新しく登場するOn-Set Dailies 2014は、業界最新・最速のCPUとGPUに対応したことで、UHDTV解像度の素材編集速度のリアルタイム性を確信させた。AJA Corvid Ultraを利用してHD/4K/UHDTV(HFR)の同時出力にも対応する。機能の向上としては、新しいプライマリやユーザセレクトできるグレーディングツールを備え、マスク、カーブ、マッピングなどをTangentといったサードパーティのコントロールパネルから調整できるようになる。プレイバックとレビューツールには、新しいタイムラインと編集機能が追加され、Bin/Loogstoreの機能も拡張されている。本システムはソニー F55、ARRIRAW、REDなど最新カメラのA/Vフォーマットにも対応、またQuickTime、MXF、DCP、IMF AS-02 MXF、そしてHEVC/H.265にも対応するという。
「Express Dailies(エクスプレス・デイリー)2014」は、Mac Pro、iMac、MacBook Proプラットフォームに対応。NVIDIA GeForce GTXとAMD FireProのGPUパワーで4Kディスプレイから4Kデベイヤー処理、配信する。VFXハウス向けに不可欠な2K/3K/4K/5K/6K DPX、TIFF、EXRファイルフォーマットのエクスポートが可能。このエクスプレスバージョンでも、タイムラインユーザーインターフェースが一新されている。他の主な新機能には、LUTインポート/エクスポート、ウェーブフォームとベクタースコープ、2K ProRes出力、ライブグレーディングが挙げられる。
「On-Set Live!」は、On-Set Dailies内で使われるライブグレーディングシステム。マルチカメラからライブソースを受け取り、ルックス生成、管理、フッテージのプレビューにライブRAWカメラのグレーディングまで行うことができる。IIF/ACES(Academy Color Encoding System)ワークフローにフル対応するほか、キャリブレーションやスペースコンバージョンにPandora Pluto、Blackmagic Design HDLink Pro、T-Cube Figといった3DLUTシステムを利用することができる。タイムコードのバーンイン、透かし、そして色温度、ISO、フォーカス、ズームの数値などのカメラ・レンズのメタデータに対応できる。
2Kから4K/UHDTVまで対応するデジタルファイル変換システムの「Transkoder 2014」は、今までのWindowsサーバプラットフォームから変わり、MacとPCプラットフォームに搭載したシステムを展示する。
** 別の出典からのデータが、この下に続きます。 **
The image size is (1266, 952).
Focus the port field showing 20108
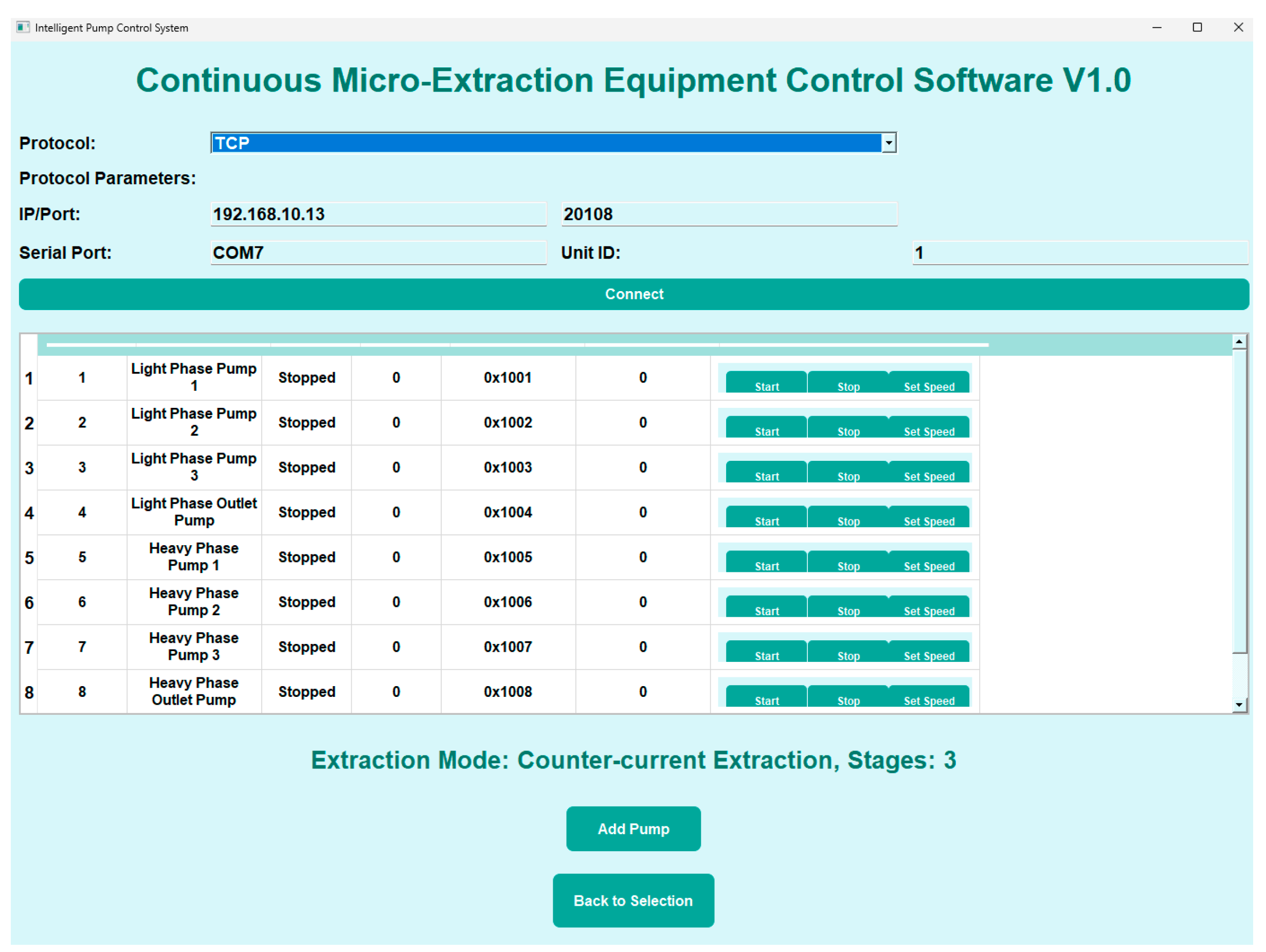tap(729, 214)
RAWフィルムデータをオンライン編集し、多様な出力フォーマットや中間フォーマット(メザニン)に変換するパフォーマンスをデモンストレーションする。Transkoder 2014のソフトウェアもユーザーインターフェースを一新し、マルチトラックタイムライン、EDLコンフォーム編集ツール、字幕対応、ウォッチフォルダーの自動化など新機能が追加されている。CinemaDNG、R3D、ARRIRAW、ソニーF65/F55、Canon C500、Phantomカメラフォーマットに対応する。出力にはDCP、IMF AS-02とHEVC/H.265に新しく対応できるようになった。
Colorfront社の最新デイリーシステムは、AJA社(ホール7/7.F11)、Tangent社(ホール7/7.G33)、ソニー社(ホール12/12.A10)にて展示される予定。